The output is the line holding "The height and width of the screenshot is (533, 1568)." and all lines after it to the end of the records below; restate them unchanged and add nothing.
··········
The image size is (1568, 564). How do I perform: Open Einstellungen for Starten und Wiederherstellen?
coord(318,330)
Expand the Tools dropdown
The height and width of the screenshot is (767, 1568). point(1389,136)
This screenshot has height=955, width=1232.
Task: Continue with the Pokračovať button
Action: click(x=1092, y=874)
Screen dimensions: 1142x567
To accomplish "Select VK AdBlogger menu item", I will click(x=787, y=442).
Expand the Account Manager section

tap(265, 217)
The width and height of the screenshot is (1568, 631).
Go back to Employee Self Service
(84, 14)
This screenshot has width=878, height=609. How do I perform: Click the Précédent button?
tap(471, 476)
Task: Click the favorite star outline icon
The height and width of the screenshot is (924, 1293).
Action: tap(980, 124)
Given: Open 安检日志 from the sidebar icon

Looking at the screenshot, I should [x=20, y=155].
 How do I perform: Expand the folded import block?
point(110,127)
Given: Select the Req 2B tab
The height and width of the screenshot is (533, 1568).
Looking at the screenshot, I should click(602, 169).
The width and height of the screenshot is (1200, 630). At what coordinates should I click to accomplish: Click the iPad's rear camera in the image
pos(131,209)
··········
- Task solution
The height and width of the screenshot is (533, 1568).
Looking at the screenshot, I should click(602, 169).
The width and height of the screenshot is (1200, 630). At what coordinates should I click to accomplish: Click the iPad's rear camera in the image
pos(131,209)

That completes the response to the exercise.